Track #6 was delayed 18 samples in comparison to track #7. We want to get track #7 in the future by 18 samples as to make up for the delay.

Track #6 was delayed 23 samples in comparison to track #8. We want to get track #8 in the future by 23 samples to make up for the delay.

Back to the Future

Now its time to put the two late guitar tracks in the future. This is cake if youre using an ADAT recorder format (or a similar format) using two or more recorders that have a sample accurate time lock. You have written down the track delay settings. (Our fictitious settings are noted above.) Take the first ADAT recorder out of track delaymode. Digitally record (bounce) tracks #7 and #8 to two open tracks on another ADAT recorder. It's best to use a blank tape on the 2nd ADAT recorder to be safe. We need to digitally bounce one track at a time back to its original track (ADAT recorder #1) offsetting the bounced ADAT recorder in the future. This is performed by putting the 2nd ADAT recorder in machine offset mode. In our example, we know that we need to get track #7 in the future by 18 samples. Offset ADAT recorder #2 to minus 18 samples this allows the 2nd ADAT recorder to send the bounce 18 samples early correcting the delay problem!!! The 2nd ADAT machine offset setting has been set so now digitally bounce it over to its original track on the first ADAT recorder. Check playback to make sure the bounce was recorded correctly. If you want to play things very safe, meaning not recording over the original track; record the offset track to an open track. Mark this track as the comb filtering fixed track and mark its original as do not use and also note the offset time used on the track sheet this allows you to go back and change offset times if needed. Now digitally bounce track #8 in the same fashion BUT setting ADAT recorder #2 offset set to minus 18 samples. If you want to play things very safe, meaning not recording over the original track; record the offset track to an open track. Mark this track as the comb filtering fixed track and mark its original as do not use and also note the offset time used on the track sheet this allows you to go back and change offset times if needed. Now take the ADAT recorder used for the offset out of machine offset mode.

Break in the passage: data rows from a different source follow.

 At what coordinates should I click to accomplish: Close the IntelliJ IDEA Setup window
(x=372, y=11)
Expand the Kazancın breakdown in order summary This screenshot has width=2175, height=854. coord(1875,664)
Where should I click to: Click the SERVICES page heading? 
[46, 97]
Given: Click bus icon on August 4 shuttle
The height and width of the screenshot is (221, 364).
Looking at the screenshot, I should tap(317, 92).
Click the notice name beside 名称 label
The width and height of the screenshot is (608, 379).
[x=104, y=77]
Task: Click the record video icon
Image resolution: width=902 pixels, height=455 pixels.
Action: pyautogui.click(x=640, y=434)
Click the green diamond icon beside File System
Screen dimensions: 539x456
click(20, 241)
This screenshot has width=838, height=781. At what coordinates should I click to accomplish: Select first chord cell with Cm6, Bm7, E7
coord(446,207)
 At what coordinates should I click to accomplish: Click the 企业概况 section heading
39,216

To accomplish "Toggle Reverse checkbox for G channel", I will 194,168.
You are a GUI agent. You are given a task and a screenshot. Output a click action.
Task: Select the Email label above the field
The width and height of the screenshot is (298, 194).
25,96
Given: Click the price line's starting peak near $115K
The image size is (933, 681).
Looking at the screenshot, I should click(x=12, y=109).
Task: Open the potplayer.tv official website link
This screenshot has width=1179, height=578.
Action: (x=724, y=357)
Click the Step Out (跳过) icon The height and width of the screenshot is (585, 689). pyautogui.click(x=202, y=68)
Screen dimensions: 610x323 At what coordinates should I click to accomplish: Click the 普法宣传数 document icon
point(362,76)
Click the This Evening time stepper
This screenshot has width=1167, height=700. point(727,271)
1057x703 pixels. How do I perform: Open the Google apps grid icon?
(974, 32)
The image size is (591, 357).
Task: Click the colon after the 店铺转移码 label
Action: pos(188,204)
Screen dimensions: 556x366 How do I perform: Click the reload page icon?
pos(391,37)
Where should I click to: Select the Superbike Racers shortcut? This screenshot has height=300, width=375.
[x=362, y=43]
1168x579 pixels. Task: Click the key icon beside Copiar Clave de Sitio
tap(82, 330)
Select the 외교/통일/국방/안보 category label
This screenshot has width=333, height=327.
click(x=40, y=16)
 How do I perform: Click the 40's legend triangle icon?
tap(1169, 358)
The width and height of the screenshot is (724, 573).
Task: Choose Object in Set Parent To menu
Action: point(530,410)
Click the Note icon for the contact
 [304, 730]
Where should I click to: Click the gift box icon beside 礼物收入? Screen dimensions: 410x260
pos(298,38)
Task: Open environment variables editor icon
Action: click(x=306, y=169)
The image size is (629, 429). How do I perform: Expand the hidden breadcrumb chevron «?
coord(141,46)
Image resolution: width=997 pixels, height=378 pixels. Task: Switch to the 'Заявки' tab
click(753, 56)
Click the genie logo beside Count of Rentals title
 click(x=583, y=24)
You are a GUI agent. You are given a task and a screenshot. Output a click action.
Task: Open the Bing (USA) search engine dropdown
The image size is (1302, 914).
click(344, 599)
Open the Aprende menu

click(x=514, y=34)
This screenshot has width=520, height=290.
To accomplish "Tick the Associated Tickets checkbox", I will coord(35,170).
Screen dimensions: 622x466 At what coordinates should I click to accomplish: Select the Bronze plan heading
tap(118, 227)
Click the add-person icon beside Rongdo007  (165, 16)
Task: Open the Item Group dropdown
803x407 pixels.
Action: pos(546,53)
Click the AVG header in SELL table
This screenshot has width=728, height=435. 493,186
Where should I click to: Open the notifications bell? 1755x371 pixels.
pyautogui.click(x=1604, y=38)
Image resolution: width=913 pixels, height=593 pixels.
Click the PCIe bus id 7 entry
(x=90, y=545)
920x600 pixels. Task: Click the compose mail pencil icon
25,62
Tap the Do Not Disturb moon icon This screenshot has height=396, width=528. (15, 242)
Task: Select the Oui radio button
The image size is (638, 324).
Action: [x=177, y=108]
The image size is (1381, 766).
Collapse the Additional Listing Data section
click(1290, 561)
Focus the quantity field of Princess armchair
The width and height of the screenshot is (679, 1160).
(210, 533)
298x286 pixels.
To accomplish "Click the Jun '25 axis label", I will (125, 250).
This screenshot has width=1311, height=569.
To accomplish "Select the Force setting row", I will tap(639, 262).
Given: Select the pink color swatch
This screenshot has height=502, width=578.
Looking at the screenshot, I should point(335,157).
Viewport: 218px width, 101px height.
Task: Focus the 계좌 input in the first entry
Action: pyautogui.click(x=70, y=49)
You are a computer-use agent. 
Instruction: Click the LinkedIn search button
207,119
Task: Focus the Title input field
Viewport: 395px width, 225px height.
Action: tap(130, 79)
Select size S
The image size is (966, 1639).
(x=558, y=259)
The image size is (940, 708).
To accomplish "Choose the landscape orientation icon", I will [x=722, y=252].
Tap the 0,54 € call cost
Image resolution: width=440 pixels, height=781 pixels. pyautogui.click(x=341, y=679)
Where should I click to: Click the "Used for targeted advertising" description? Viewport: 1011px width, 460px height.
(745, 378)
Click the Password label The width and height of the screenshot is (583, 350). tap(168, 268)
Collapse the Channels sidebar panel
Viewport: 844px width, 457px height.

Important: If you're using any digital recording format, its always smart to back up the tape or hard disk data at least once per session. Yes, this is a time burner but trust me on this if you do not back up your stuff often, the odds are very good you will lose recorded information at some point in time. This happened to me a few times when working with drum samples and I was backing up every few hours!!! The sinking sick feeling in my stomach will never be forgotten!!! Only a few hours of extra work but I was pissed off!!! Yes, I always say no rules but take this rap as a rule!!!